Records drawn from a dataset
- - -

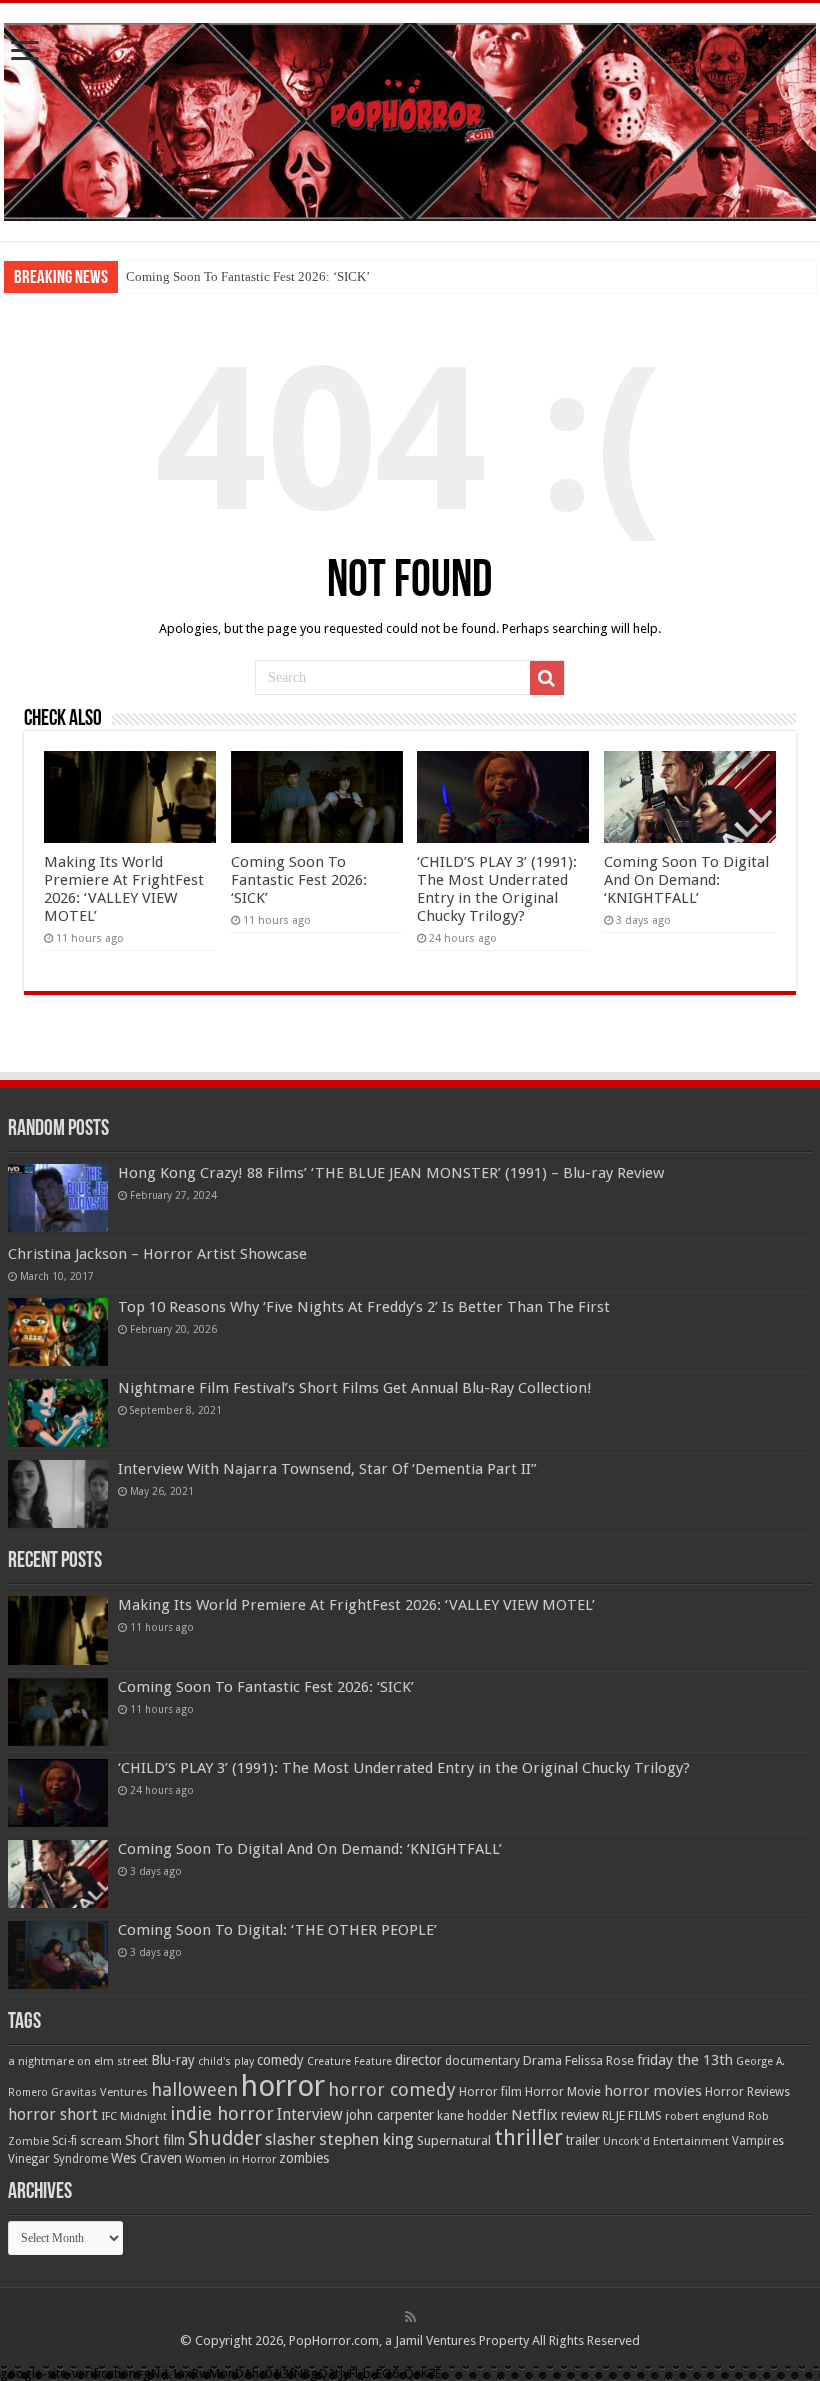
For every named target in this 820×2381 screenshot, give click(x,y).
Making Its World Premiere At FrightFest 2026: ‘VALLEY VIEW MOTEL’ (124, 889)
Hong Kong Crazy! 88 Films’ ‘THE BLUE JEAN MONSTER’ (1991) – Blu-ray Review (391, 1173)
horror (283, 2086)
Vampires (758, 2141)
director (418, 2060)
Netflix (534, 2115)
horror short (53, 2114)
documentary (482, 2061)
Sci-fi (64, 2141)
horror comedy (392, 2089)
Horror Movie (563, 2091)
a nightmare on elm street (78, 2061)
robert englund (705, 2116)
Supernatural (454, 2140)
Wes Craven (146, 2158)
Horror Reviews (747, 2092)
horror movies (653, 2091)
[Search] (547, 678)
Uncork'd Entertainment (666, 2141)
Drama (542, 2060)
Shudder (225, 2138)
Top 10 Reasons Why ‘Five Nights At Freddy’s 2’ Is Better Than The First (364, 1307)
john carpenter (390, 2115)
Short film (155, 2140)
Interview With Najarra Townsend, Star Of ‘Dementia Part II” (327, 1469)
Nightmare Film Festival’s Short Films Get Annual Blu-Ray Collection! (355, 1388)
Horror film (490, 2092)
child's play (226, 2061)
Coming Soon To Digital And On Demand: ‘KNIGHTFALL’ (686, 880)
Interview (310, 2115)
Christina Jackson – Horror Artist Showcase (157, 1254)
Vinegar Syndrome (58, 2159)
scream (101, 2141)
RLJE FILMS (632, 2115)
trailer (583, 2140)
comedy (280, 2060)
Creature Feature (349, 2061)
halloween (194, 2089)
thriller (528, 2137)
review (580, 2115)
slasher (290, 2139)
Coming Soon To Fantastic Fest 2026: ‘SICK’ (248, 276)
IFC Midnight (134, 2116)
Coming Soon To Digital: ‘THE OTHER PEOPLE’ (277, 1930)
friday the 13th (685, 2060)
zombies (304, 2158)
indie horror (222, 2113)
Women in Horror (230, 2159)
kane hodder (472, 2116)
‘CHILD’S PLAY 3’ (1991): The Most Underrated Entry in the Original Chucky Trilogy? (497, 889)
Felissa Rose (599, 2060)
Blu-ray (173, 2060)
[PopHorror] (410, 118)
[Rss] (410, 2317)
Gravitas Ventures (99, 2092)
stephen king (366, 2139)
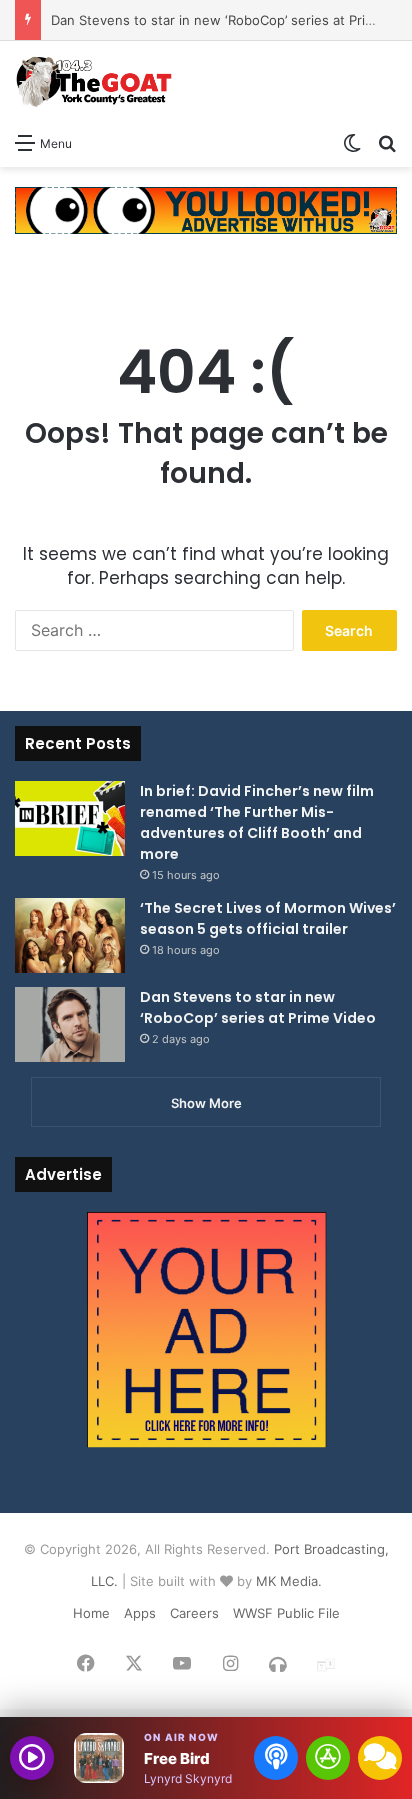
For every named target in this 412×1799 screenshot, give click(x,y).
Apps (140, 1613)
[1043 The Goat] (95, 81)
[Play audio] (32, 1758)
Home (91, 1613)
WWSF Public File (286, 1613)
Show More (206, 1103)
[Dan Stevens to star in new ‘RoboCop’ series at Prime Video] (70, 1024)
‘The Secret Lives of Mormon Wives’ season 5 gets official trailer (268, 918)
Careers (194, 1613)
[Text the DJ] (380, 1758)
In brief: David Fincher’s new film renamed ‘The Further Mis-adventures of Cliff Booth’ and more (257, 822)
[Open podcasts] (276, 1758)
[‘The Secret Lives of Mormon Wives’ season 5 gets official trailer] (70, 935)
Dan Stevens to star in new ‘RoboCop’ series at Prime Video (258, 1007)
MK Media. (289, 1581)
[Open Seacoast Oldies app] (328, 1758)
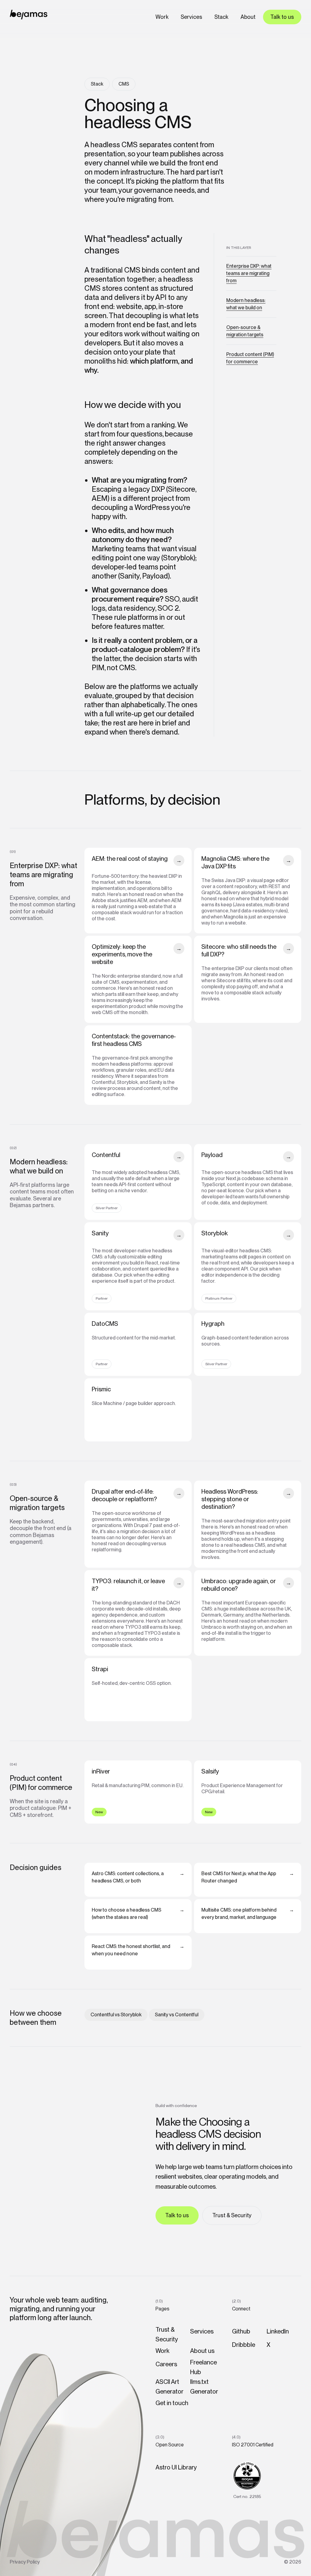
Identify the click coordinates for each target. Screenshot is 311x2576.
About (248, 17)
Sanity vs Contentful (176, 2015)
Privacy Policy (25, 2562)
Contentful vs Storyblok (116, 2015)
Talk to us (282, 17)
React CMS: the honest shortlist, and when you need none (138, 1950)
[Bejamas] (28, 14)
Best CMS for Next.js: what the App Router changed (247, 1877)
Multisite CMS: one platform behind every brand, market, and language (247, 1913)
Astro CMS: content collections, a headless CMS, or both (138, 1877)
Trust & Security (231, 2215)
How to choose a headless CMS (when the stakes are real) (138, 1913)
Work (162, 17)
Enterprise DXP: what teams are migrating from (249, 273)
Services (191, 17)
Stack (221, 17)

- - -

▶ What is expected: In the entries above, find the line holding "Sci-fi (64, 2141)" and the line holding "stephen king (366, 2139)", then retype exactly those two lines and every line between them, and nothing else.

▶ Response for this exercise:
Sci-fi (64, 2141)
horror comedy (392, 2089)
Horror Movie (563, 2091)
a nightmare on elm street (78, 2061)
robert englund (705, 2116)
Supernatural (454, 2140)
Wes Craven (146, 2158)
Horror Reviews (747, 2092)
horror movies (653, 2091)
[Search] (547, 678)
Uncork'd Entertainment (666, 2141)
Drama (542, 2060)
Shudder (225, 2138)
Top 10 Reasons Why ‘Five Nights At Freddy’s 2’ Is Better Than The First (364, 1307)
john carpenter (390, 2115)
Short film (155, 2140)
Interview With Najarra Townsend, Star Of ‘Dementia Part II” (327, 1469)
Nightmare Film Festival’s Short Films Get Annual Blu-Ray Collection! (355, 1388)
Horror film (490, 2092)
child's play (226, 2061)
Coming Soon To Digital And On Demand: ‘KNIGHTFALL’ (686, 880)
Interview (310, 2115)
Christina Jackson – Horror Artist Showcase (157, 1254)
Vinegar Syndrome (58, 2159)
scream (101, 2141)
RLJE FILMS (632, 2115)
trailer (583, 2140)
comedy (280, 2060)
Creature Feature (349, 2061)
halloween (194, 2089)
thriller (528, 2137)
review (580, 2115)
slasher (290, 2139)
Coming Soon To Fantastic Fest 2026: ‘SICK’ (248, 276)
IFC Midnight (134, 2116)
Coming Soon To Digital: ‘THE OTHER PEOPLE’ (277, 1930)
friday the 13th (685, 2060)
zombies (304, 2158)
indie horror (222, 2113)
Women in Horror (230, 2159)
kane hodder (472, 2116)
‘CHILD’S PLAY 3’ (1991): The Most Underrated Entry in the Original Chucky Trilogy? (497, 889)
Felissa Rose (599, 2060)
Blu-ray (173, 2060)
[PopHorror] (410, 118)
[Rss] (410, 2317)
Gravitas Ventures (99, 2092)
stephen king (366, 2139)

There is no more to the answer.